Transcribe the stretch of lines from the one containing "The width and height of the screenshot is (1516, 853)." through the one containing "This screenshot has height=502, width=892.", reproducing each line without any change.
-------
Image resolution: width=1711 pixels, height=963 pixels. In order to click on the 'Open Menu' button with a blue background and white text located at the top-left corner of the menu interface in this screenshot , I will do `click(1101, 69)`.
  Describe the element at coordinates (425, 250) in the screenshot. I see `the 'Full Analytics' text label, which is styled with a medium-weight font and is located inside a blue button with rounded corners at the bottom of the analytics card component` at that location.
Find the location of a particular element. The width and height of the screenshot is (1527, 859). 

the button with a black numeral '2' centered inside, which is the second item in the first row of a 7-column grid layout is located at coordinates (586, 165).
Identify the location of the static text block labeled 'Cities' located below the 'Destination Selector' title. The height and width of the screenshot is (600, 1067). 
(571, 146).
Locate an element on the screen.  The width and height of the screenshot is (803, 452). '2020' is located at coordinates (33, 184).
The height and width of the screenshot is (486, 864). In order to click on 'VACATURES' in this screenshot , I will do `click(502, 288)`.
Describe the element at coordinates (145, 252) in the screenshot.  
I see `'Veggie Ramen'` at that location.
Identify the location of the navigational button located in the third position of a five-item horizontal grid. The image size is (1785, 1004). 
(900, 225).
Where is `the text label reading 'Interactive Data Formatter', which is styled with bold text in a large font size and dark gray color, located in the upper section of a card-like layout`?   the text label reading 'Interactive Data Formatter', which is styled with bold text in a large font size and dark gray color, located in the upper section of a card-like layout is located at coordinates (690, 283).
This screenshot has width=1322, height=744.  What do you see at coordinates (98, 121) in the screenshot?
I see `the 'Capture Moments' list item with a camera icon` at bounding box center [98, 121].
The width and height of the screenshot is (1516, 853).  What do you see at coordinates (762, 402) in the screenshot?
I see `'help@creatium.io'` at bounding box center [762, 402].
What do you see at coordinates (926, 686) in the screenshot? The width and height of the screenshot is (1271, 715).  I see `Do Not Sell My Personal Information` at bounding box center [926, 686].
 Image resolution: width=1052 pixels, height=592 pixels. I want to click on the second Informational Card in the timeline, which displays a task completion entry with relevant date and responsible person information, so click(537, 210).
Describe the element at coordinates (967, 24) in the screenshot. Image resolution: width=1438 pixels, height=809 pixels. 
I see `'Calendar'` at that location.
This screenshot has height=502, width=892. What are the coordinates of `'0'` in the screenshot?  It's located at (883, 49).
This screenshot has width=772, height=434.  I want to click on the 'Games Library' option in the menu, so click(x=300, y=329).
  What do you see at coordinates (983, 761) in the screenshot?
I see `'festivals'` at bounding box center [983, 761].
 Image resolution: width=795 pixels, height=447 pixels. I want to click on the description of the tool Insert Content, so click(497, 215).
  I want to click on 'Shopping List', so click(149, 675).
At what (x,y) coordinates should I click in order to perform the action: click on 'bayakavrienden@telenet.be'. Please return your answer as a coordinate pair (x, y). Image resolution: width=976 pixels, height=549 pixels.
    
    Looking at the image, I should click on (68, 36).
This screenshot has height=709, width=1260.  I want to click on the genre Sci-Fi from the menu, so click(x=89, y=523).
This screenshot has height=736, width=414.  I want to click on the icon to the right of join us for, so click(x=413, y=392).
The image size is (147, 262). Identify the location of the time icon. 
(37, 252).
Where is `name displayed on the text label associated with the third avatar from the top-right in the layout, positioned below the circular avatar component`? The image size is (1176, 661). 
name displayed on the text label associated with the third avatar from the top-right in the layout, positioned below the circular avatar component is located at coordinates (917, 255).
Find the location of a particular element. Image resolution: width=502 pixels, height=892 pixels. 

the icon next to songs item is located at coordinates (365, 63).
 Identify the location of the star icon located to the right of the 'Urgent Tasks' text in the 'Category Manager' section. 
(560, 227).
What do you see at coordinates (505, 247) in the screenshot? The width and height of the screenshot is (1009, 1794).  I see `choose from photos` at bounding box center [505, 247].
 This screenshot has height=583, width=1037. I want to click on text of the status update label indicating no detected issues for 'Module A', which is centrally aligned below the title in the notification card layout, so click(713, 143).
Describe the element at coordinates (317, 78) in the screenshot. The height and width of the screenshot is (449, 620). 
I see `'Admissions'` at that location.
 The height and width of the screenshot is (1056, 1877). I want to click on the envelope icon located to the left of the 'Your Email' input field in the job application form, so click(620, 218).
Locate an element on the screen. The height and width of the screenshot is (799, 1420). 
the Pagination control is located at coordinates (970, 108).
-------
> Final result
The width and height of the screenshot is (1516, 853).  What do you see at coordinates (762, 402) in the screenshot?
I see `'help@creatium.io'` at bounding box center [762, 402].
What do you see at coordinates (926, 686) in the screenshot? The width and height of the screenshot is (1271, 715).  I see `Do Not Sell My Personal Information` at bounding box center [926, 686].
 Image resolution: width=1052 pixels, height=592 pixels. I want to click on the second Informational Card in the timeline, which displays a task completion entry with relevant date and responsible person information, so click(537, 210).
Describe the element at coordinates (967, 24) in the screenshot. Image resolution: width=1438 pixels, height=809 pixels. 
I see `'Calendar'` at that location.
This screenshot has height=502, width=892. What are the coordinates of `'0'` in the screenshot?  It's located at (883, 49).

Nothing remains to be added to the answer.